Welcome to the Broadway premiere of Jason Robert Brown’s The Last Five Years, which as written is an enchantingly clever and vibrantly tuneful chamber musical. Although a perhaps sizable section of first-time viewers at the Hudson are likely to sit there wondering “what’s that?” Due to a combination of casting, direction, stage presence and downright talent, Adrienne Warren alone spends the evening airborne, on the upper end of the seesaw and sometimes soaring high above.
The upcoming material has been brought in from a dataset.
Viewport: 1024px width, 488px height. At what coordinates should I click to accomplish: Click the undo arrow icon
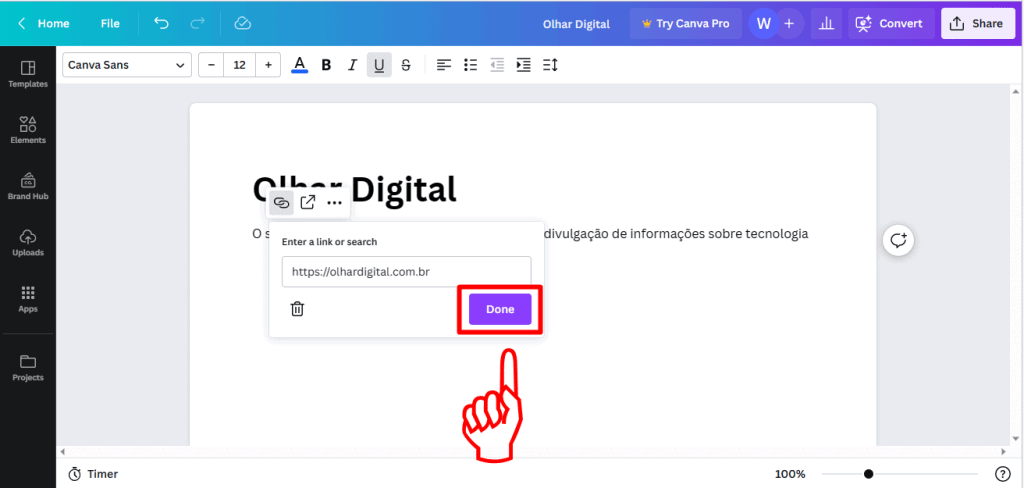(x=161, y=24)
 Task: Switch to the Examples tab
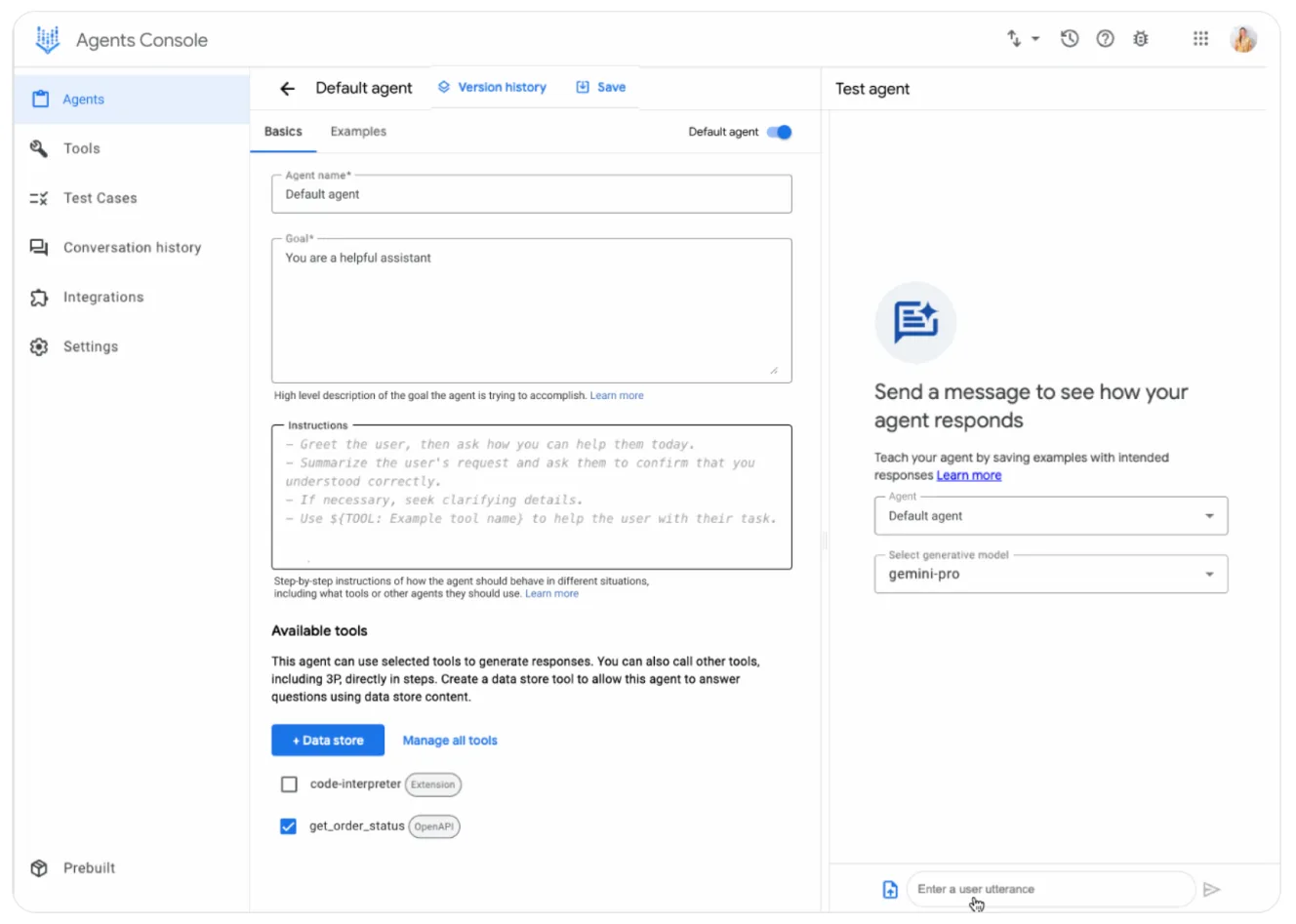pyautogui.click(x=358, y=132)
Nick Jonas remains cemented to the stage floor, mostly, depleting The Last Five Years of its buoyancy.
Brown, who had already established himself on Broadway with the 1998 musical Parade, devised The Last Five Years to illustrate the ins and outs of his disintegrated marriage. (Those so interested can easily uncover the backstory, in which Brown’s ex-wife waged a highly public battle with the aim of preventing The Last Five Years from ever being seen, sung, or heard.)
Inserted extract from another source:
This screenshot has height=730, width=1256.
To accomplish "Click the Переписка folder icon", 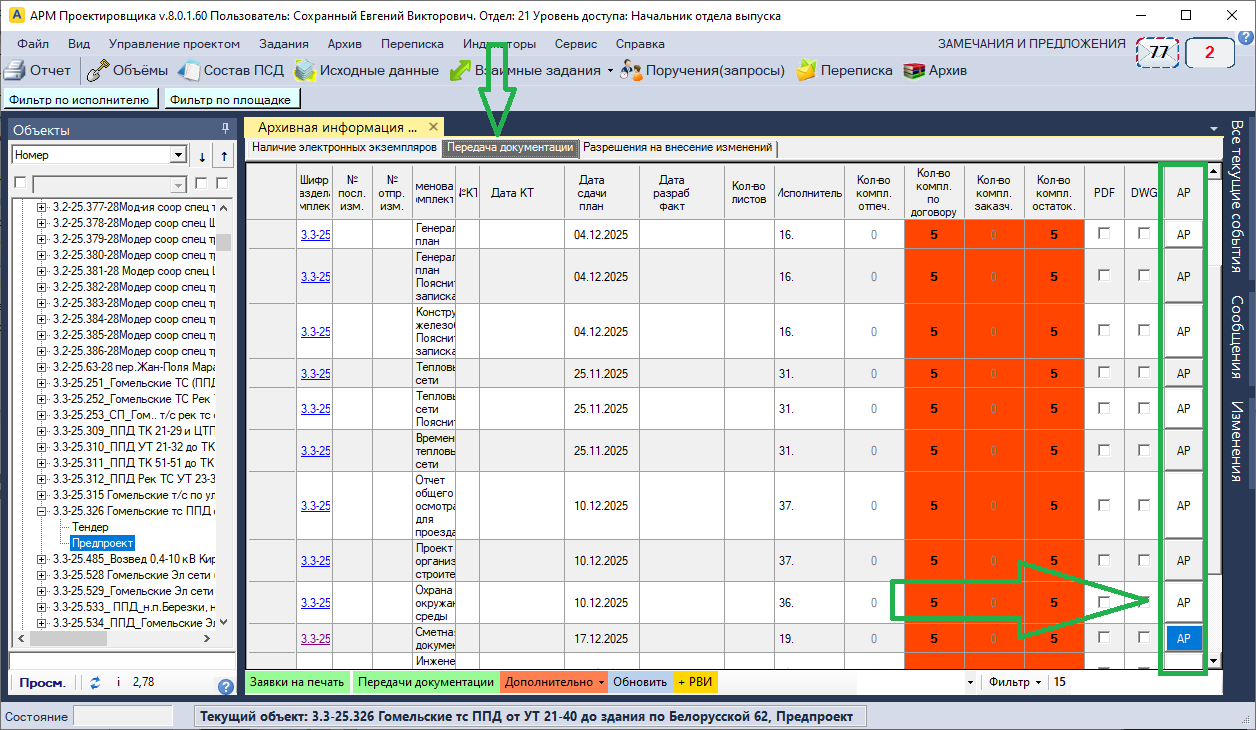I will coord(805,71).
[Read Bob Verini’s ★★★☆☆ review here.]
Of course, a two-character opus which follows that traditional boy meets girl/boy gets girl/boy loses girl scheme is likely to fall flat on its formulaic face. Brown came up with an ingenious solution to the mundane: Start one character (Jamie) at the beginning of the affair and the other (Cathy) at the final breakup. Proceed in opposite directions till the midpoint, which is to say their wedding. Then watch Jamie’s side of the equation disintegrate while Cathy, at the final curtain, is only just beginning to fall in love five years earlier. Match that musically, and the potential is boundless.
A key component in the piece as written is Brown’s notion (and his stage direction in the script) that the two actors do not stand together and look directly at each other until the midway point of the midway song in the show, at the wedding altar during “The Next Ten Minutes.” You might note that Brown here interrupts his rueful examination of a romance gone bad (over the last five years) with a fleetingly brief ten minutes of happiness. Other than at this midway point when the time spans converge, the pair cannot truly interact, even though they are occasionally on stage simultaneously. How can they, if their stories are taking place in different days and months and years? Break that illusion, as they do at the Hudson, and Brown’s intriguingly plotted puzzle disintegrates. You’re left wondering where are they now, what are they talking/singing about, and—to borrow that old Abbott & Costello catchphrase—who’s on first?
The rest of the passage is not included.